Java Regular Expression Issue

I'm still grinding away on getting all the standard library tests to succeed on jSuneido.

I just ran into a problem because "^\s*$" doesn't match an empty string!?

Nor does "^$"

Nor does "^" (although just "$" does).

I find if I don't enable multi-line mode, then all of those match, as I'd expect.

Pattern.compile("^").matcher("").find() => true

Pattern.compile("^", MULTILINE).matcher("").find() => false


But I need multi-line mode to make it work the same as cSuneido.

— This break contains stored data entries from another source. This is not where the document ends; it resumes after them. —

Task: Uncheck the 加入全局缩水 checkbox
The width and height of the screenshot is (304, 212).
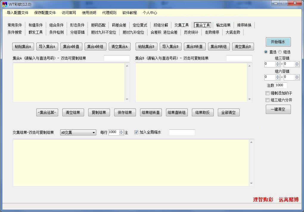Action: pyautogui.click(x=136, y=132)
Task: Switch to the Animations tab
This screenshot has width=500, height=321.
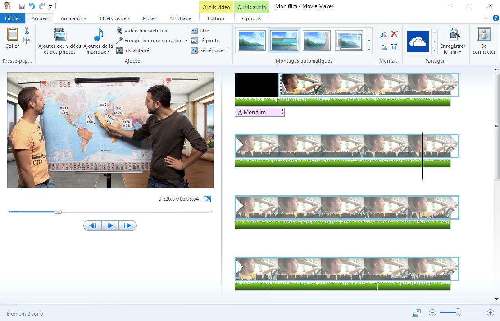Action: (74, 18)
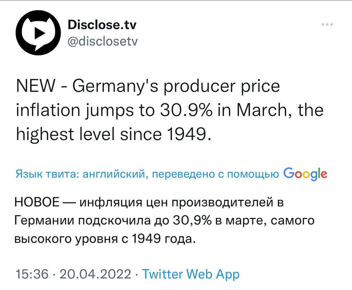
Task: Click the word NEW in the tweet
Action: [x=36, y=86]

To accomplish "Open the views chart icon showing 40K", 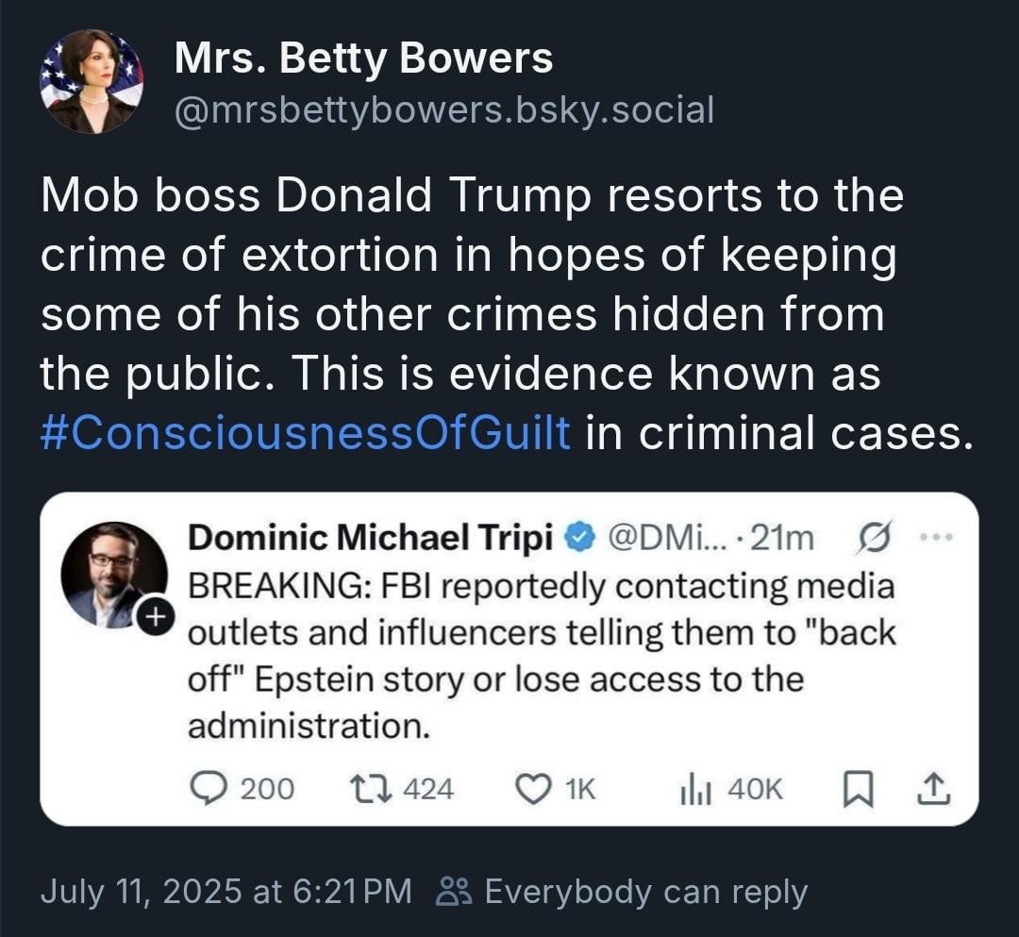I will 693,788.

I've tried to find anything in the documentation or on the web to explain this, but haven't had any luck. It doesn't make much sense to me. The documentation says:
By default, the regular expressions ^ and $ ignore line terminators and only match at the beginning and the end, respectively, of the entire input sequence. If MULTILINE mode is activated then ^ matches at the beginning of input and after any line terminator except at the end of input. When in MULTILINE mode $ matches just before a line terminator or the end of the input sequence.
The only thing I can think of is that it's applying "except at the end of input" even when there is no line terminator. I guess it depends whether you parse it as

(matches at the beginning of input) and (after any line terminator except at the end of input)

or

(matches at the beginning of input and after any line terminator) except at the end of input

To me, the first makes more sense, but it appears to be working like the second.

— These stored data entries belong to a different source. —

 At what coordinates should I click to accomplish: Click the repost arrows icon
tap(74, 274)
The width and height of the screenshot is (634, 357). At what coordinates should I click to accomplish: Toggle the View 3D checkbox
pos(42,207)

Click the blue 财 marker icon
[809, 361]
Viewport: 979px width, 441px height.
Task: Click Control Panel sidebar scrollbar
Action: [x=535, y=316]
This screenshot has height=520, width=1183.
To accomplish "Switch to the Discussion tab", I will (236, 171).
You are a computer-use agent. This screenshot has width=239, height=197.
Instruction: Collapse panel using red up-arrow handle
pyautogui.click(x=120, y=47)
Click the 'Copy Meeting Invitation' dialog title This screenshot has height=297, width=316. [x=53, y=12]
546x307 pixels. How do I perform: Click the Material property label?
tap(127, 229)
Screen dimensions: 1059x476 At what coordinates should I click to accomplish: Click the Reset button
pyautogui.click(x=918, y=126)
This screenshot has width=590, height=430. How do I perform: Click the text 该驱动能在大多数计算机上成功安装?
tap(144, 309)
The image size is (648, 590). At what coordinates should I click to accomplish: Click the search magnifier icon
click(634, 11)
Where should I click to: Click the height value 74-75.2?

So far I've been able to handle the differences between Suneido regular expressions and Java regular expressions by translating and escaping the expressions. But that's tricky for this problem. I guess I could turn off multi-line mode if the string being matched doesn't have any newlines. Except I'm caching the compiled regular expressions so I'd have to cache two versions. And it also means an extra search of the string on every match. Yuck.

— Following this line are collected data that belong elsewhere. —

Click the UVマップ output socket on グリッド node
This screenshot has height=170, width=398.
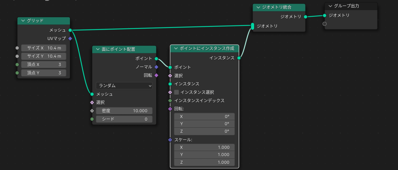[x=70, y=38]

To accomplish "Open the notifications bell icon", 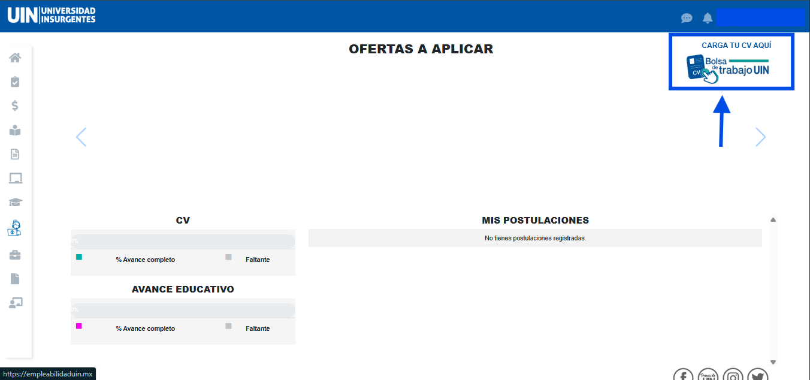I will point(708,18).
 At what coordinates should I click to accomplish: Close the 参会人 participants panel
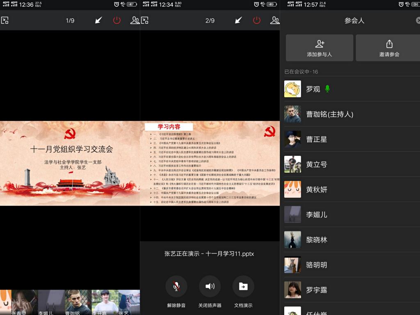418,20
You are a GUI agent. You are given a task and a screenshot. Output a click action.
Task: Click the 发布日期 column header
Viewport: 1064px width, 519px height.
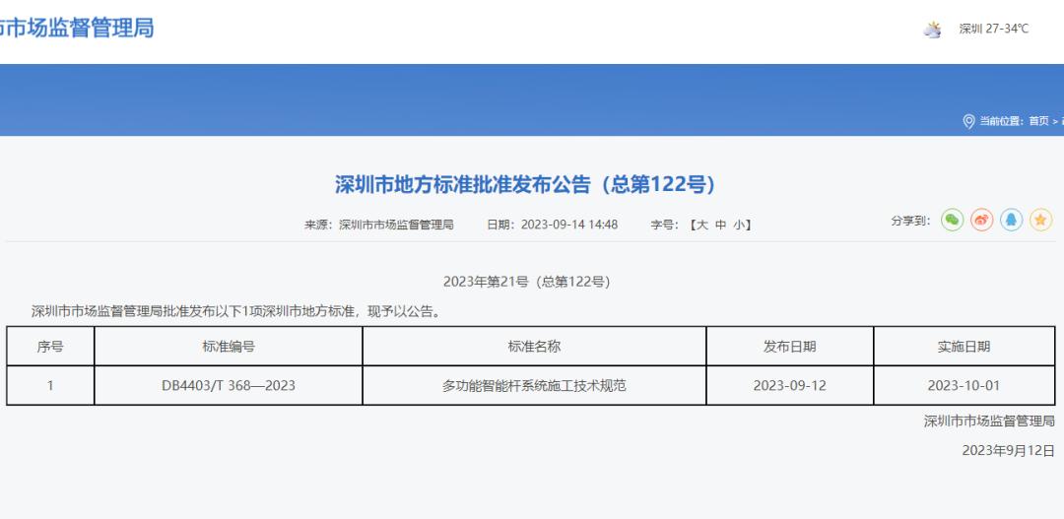[789, 347]
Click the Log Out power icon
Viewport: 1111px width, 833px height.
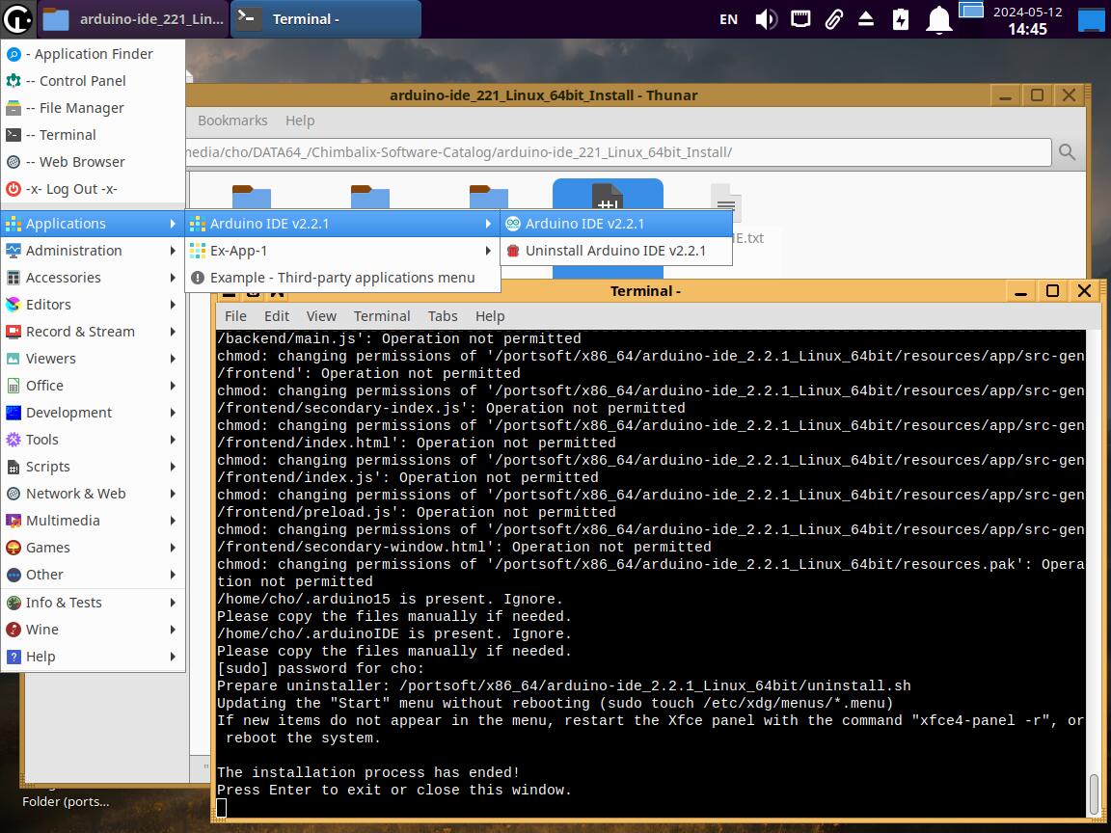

Of course, my other option is to port cSuneido's regular expression code, rather than using Java's. Ugh.

Backwards compatibility is really a pain!

1 comment:

Unknown said...

Give a .NET/MONO a chance, seriously. I am currently focused on python/django area, but everything which does microsoft development tools department IS definitelly very good. Look at C#4.0 with integrated DLR features (search for Anders Hejlsberg presentation about this, its awesome imho). I trust 'em a lot.